Would you copy the records exactly, leaving the pictures out?

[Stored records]
-=-=-
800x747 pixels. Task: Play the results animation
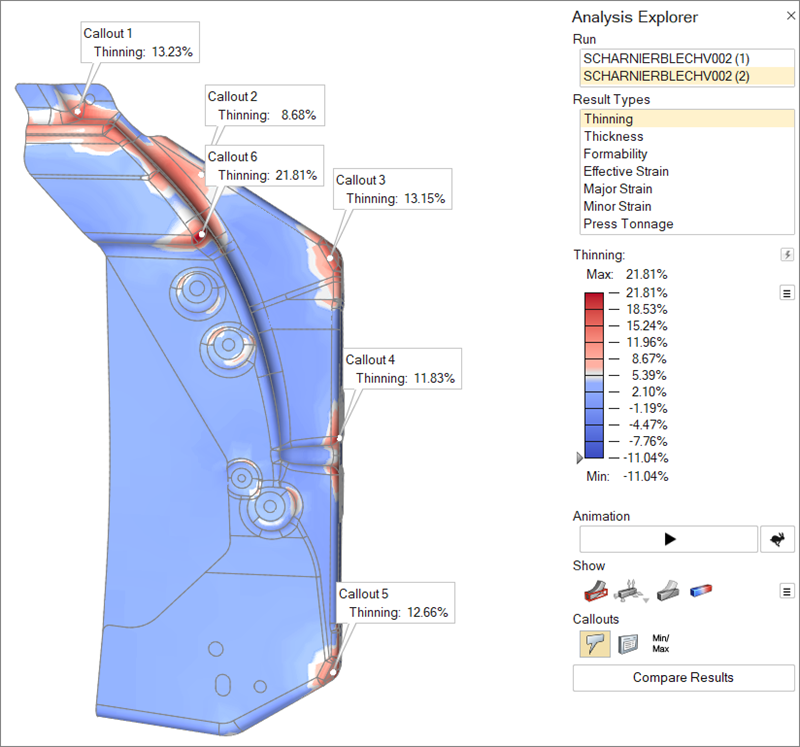click(668, 539)
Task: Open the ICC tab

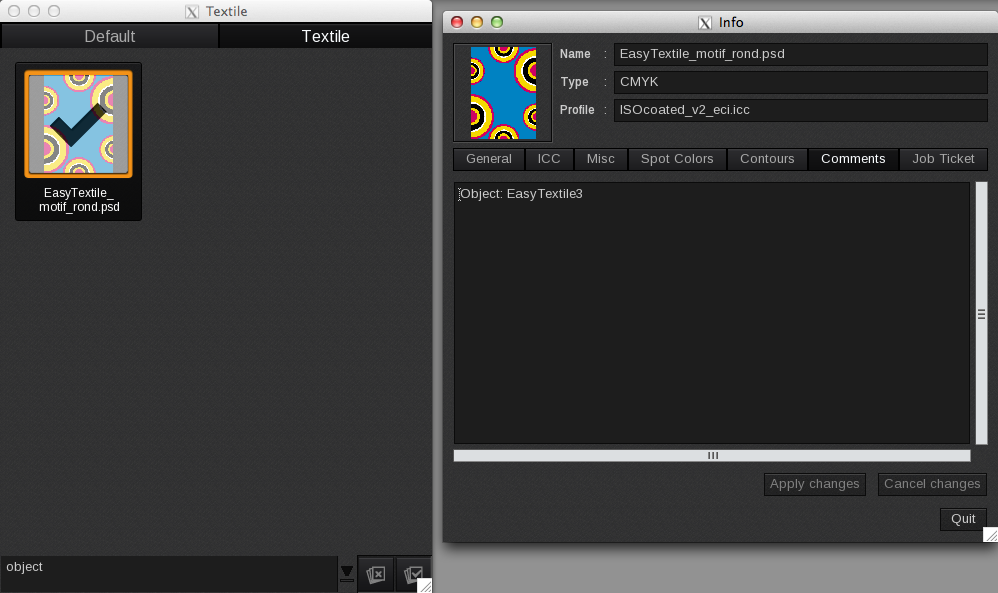Action: [x=549, y=159]
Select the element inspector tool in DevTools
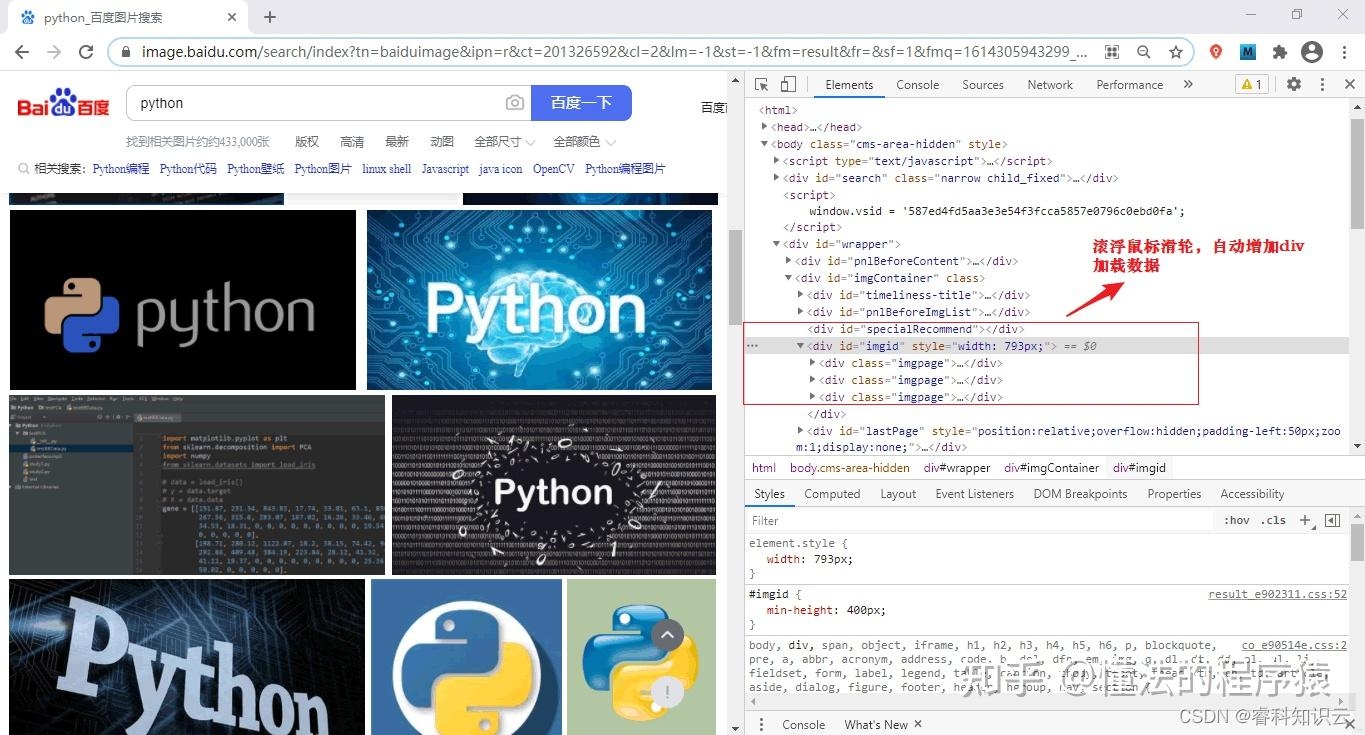Screen dimensions: 1365x735 (760, 84)
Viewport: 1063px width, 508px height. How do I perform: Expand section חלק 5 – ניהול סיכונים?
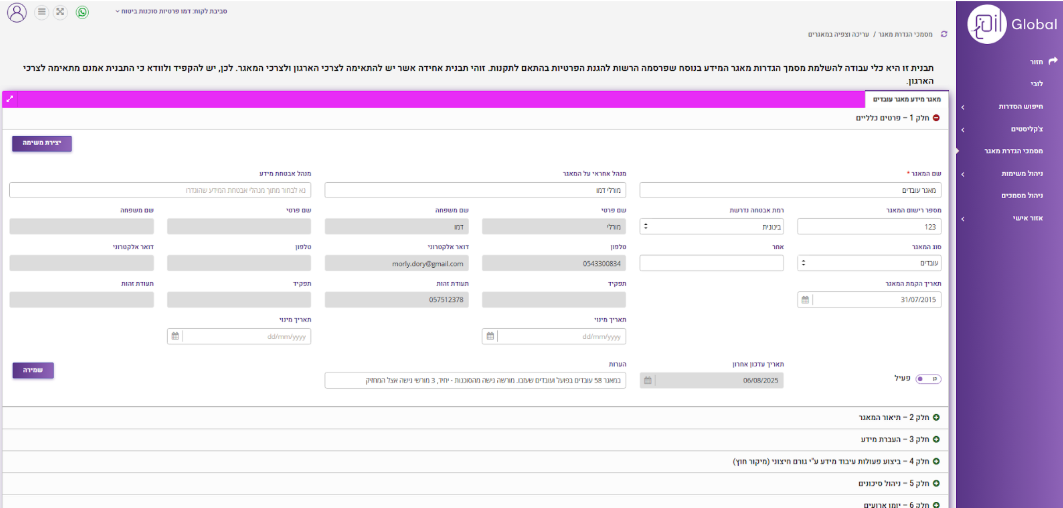(x=936, y=484)
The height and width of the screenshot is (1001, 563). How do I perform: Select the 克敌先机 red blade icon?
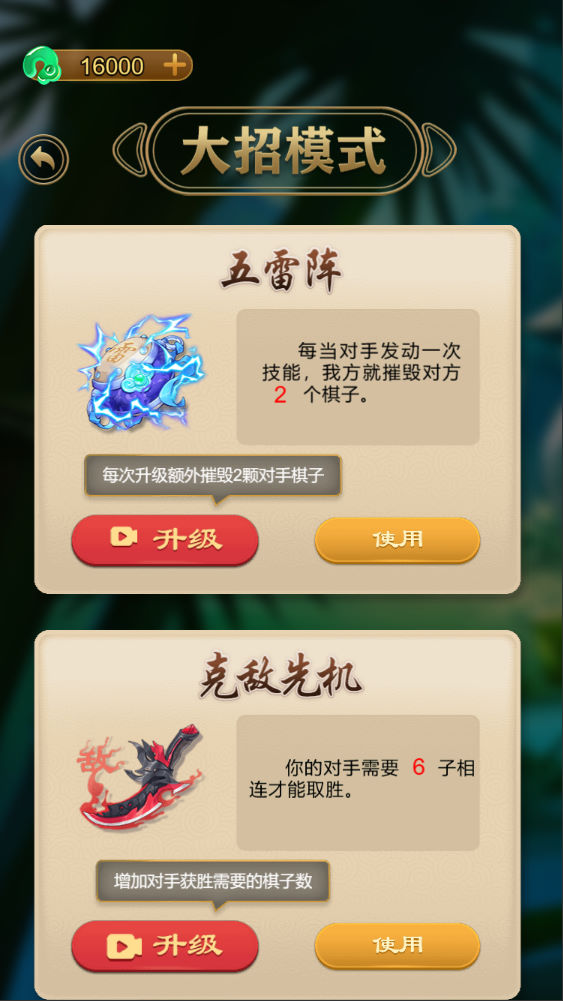pos(139,776)
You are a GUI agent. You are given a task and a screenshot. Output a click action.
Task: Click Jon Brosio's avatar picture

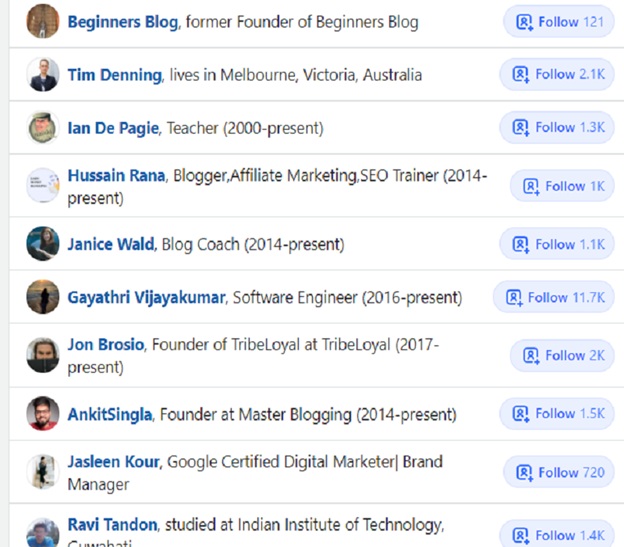click(43, 355)
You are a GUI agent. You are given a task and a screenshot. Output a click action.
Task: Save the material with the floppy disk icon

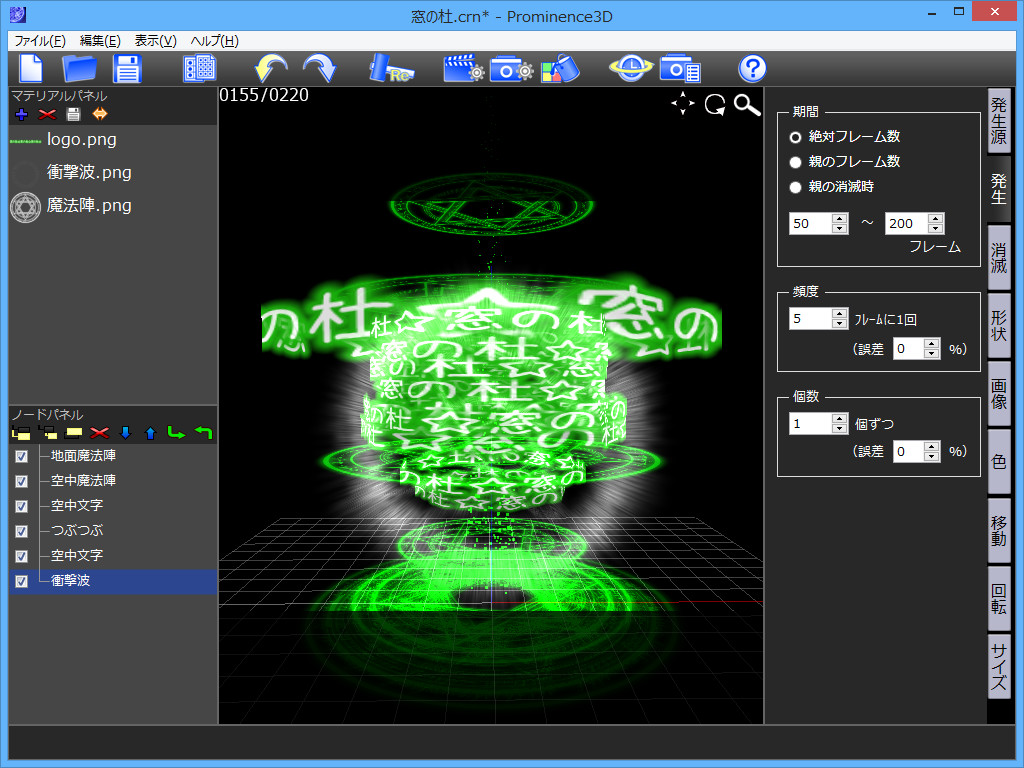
-=-=-
## Answer section
800x747 pixels. Task: Play the results animation
click(668, 539)
Task: Open the ICC tab

Action: [x=549, y=159]
Select the element inspector tool in DevTools
Screen dimensions: 1365x735 (760, 84)
Viewport: 1063px width, 508px height. How do I perform: Expand section חלק 5 – ניהול סיכונים?
(x=936, y=484)
The height and width of the screenshot is (1001, 563). How do I perform: Select the 克敌先机 red blade icon?
pos(139,776)
You are a GUI agent. You are given a task and a screenshot. Output a click action.
Task: Click Jon Brosio's avatar picture

click(43, 355)
You are a GUI agent. You are given a task and a screenshot. Output a click action.
Task: Save the material with the floppy disk icon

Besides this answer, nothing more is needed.